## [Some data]
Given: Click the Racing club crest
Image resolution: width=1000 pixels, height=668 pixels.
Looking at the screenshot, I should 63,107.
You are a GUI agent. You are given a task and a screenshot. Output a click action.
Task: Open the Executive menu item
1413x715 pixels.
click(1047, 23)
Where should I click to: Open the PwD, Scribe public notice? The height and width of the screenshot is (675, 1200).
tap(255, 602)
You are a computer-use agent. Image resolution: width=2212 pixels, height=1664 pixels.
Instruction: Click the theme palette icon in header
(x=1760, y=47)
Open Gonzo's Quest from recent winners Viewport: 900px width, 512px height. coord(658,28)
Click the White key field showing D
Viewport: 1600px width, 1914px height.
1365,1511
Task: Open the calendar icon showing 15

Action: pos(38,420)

## [DIRECTIVE]
Please write the data above as a JSON list of strings, with one string for each line and no entries for blank lines.

## [WRITTEN SOLUTION]
[
  "Given: Click the Racing club crest",
  "Image resolution: width=1000 pixels, height=668 pixels.",
  "Looking at the screenshot, I should 63,107.",
  "You are a GUI agent. You are given a task and a screenshot. Output a click action.",
  "Task: Open the Executive menu item",
  "1413x715 pixels.",
  "click(1047, 23)",
  "Where should I click to: Open the PwD, Scribe public notice? The height and width of the screenshot is (675, 1200).",
  "tap(255, 602)",
  "You are a computer-use agent. Image resolution: width=2212 pixels, height=1664 pixels.",
  "Instruction: Click the theme palette icon in header",
  "(x=1760, y=47)",
  "Open Gonzo's Quest from recent winners Viewport: 900px width, 512px height. coord(658,28)",
  "Click the White key field showing D",
  "Viewport: 1600px width, 1914px height.",
  "1365,1511",
  "Task: Open the calendar icon showing 15",
  "Action: pos(38,420)"
]